** WORK TO COMPLETE **
Write out all the data again, exactly as shown.

☆ ☆ ☆ ☆ ☆

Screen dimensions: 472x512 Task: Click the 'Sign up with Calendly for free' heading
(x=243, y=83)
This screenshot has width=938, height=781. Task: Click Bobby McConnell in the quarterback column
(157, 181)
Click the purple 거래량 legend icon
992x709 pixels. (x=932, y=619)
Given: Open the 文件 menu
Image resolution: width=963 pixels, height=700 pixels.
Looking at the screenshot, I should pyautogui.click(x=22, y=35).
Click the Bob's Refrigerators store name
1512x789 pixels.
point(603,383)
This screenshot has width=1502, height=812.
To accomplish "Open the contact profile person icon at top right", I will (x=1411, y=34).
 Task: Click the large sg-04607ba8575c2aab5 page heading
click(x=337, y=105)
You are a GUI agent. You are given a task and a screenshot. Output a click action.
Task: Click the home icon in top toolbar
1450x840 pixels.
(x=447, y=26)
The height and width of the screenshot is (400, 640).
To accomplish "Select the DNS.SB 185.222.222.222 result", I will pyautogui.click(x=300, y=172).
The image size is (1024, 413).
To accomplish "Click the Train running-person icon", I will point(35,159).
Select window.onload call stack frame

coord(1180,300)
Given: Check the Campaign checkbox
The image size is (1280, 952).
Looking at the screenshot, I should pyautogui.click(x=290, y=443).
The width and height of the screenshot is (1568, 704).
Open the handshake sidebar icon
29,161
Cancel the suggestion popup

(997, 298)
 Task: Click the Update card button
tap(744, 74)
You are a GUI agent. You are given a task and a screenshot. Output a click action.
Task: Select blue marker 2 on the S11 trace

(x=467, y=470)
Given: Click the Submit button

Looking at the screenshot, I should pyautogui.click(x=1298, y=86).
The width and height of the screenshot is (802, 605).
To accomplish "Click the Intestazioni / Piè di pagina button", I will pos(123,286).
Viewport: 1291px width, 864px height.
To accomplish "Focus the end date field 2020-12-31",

☆ ☆ ☆ ☆ ☆

** SOLUTION FOR THIS TASK **
Screen dimensions: 472x512 Task: Click the 'Sign up with Calendly for free' heading
(x=243, y=83)
This screenshot has width=938, height=781. Task: Click Bobby McConnell in the quarterback column
(157, 181)
Click the purple 거래량 legend icon
992x709 pixels. (x=932, y=619)
Given: Open the 文件 menu
Image resolution: width=963 pixels, height=700 pixels.
Looking at the screenshot, I should pyautogui.click(x=22, y=35).
Click the Bob's Refrigerators store name
1512x789 pixels.
point(603,383)
This screenshot has width=1502, height=812.
To accomplish "Open the contact profile person icon at top right", I will (x=1411, y=34).
 Task: Click the large sg-04607ba8575c2aab5 page heading
click(x=337, y=105)
You are a GUI agent. You are given a task and a screenshot. Output a click action.
Task: Click the home icon in top toolbar
1450x840 pixels.
(x=447, y=26)
The height and width of the screenshot is (400, 640).
To accomplish "Select the DNS.SB 185.222.222.222 result", I will pyautogui.click(x=300, y=172).
The image size is (1024, 413).
To accomplish "Click the Train running-person icon", I will point(35,159).
Select window.onload call stack frame

coord(1180,300)
Given: Check the Campaign checkbox
The image size is (1280, 952).
Looking at the screenshot, I should pyautogui.click(x=290, y=443).
The width and height of the screenshot is (1568, 704).
Open the handshake sidebar icon
29,161
Cancel the suggestion popup

(997, 298)
 Task: Click the Update card button
tap(744, 74)
You are a GUI agent. You are given a task and a screenshot. Output a click action.
Task: Select blue marker 2 on the S11 trace

(x=467, y=470)
Given: Click the Submit button

Looking at the screenshot, I should pyautogui.click(x=1298, y=86).
The width and height of the screenshot is (802, 605).
To accomplish "Click the Intestazioni / Piè di pagina button", I will pos(123,286).
Viewport: 1291px width, 864px height.
To accomplish "Focus the end date field 2020-12-31",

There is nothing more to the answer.